There were 21 genotypes in the red group in the bar plot, and the Q value was above 0.80 in 8 of them (Fig. 4). Genotypes 13, 15, 21, and 22 in this group showed an almost homogeneous structure. In addition, genotypes such as 19, 42, 46, 47, 16, 29, and 24 are included in the red group, but they also contain infrastructure in the other two groups. On the other hand, numbers 30, 32, and 43 showed almost half the red and blue group resolution. The red group in the bar plot consists of genotypes in group 3 in the NJ dendrogram (Fig. 2). This group generally consists of genotypes belonging to the northern Kyrgyzstan region.

In the bar plot, the green-colored group consists of 29 genotypes, and the Q value of 12 (91, 57, 88, 83, 85, 56, 67, 64, 62, 61, 86, 60) is above 0.80. All genotypes in this group belong to the Batken and Osh regions in southern Kyrgyzstan. The feature of these genotypes is that they are mostly drying. This reveals genetic differences between northern (Issyk-Kul) and southern (Batken, Osh) Kyrgyzstan apricot populations. Similarly, Bourguiba et al. (2020) noted the genetic structure within Central Asia's wild Prunus armeniaca populations, with a highly differentiated Kyrgyz population in the South.

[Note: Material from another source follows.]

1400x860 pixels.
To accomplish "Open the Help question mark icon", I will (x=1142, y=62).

The accessions in this group are distributed in groups 4 and 5 in the dendrogram. In the dendrogram, 2 of the three samples of the 'Mirsandjali' cultivar (85, 86) were placed in group 5, and one (65) was placed in group 4. However, in the bar plot, three samples (60, 80, and 81) were in the green group. Similarly, two “Kandak” genotypes (83, 87) in group 5 in the dendrogram are in the green group (78, 82) in the bar plot. It is seen that the Q values of such genotypes in group 5 in the dendrogram belong to the blue and red groups at a rate of approximately 20–40% in the green group on the barplot. In group 4 in the dendrogram, the Q value of the blue and red groups is much lower than that of the green group. This shows that the genetic background is less complex in these genotypes.

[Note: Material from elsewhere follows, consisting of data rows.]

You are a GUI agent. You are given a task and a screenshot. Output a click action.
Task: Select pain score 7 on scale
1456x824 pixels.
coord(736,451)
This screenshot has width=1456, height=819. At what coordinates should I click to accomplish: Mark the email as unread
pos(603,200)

In the bar plot, the blue-colored group contained the most accessions. There are 40 genotypes in this group, and 18 of them have a Q value greater than 0.80. The genotypes in this group are generally distributed in groups 1, 2, 3, and 5 in the NJ dendrogram. The entire group numbered two, and a subgroup of groups 1, 3, and 5 formed the green-colored group in the bar plot. These genotypes mainly include genotypes belonging to the Issyk-Kul region. However, genotypes 64, 73, 74, 75, 76, 78, and 82 belong to the Batken region in southern Kyrgyzstan. On the other hand, it is seen that 20–50% of the 15 genotypes in this group have a green and red group background. This shows that there are interactions between genotypes in the process and that seed propagation occurs occasionally.

Conclusion

The results of our study show that Kyrgyzstan has a significant level of apricot diversity. This study is the first comprehensive genetic diversity study on apricots in this country. The presence of wild, local, and standard cultivars has enabled the formation of a more complex genetic structure with the interactions between them over time. However, the unique genetic diversity in the Central Asian region is threatened with extinction due to unauthorized human economic activity, overgrazing, and the almost complete absence of natural seed regeneration caused by the lack of protective and forest restoration measures (Shalpykov and Dolotbakov 2011). In order to preserve this diversity, it is necessary to establish ex situ core collections and in situ conservation strategies. The results of our study also provide information for establishing such collections. In addition, these results could be used for parent selection and other events for new research.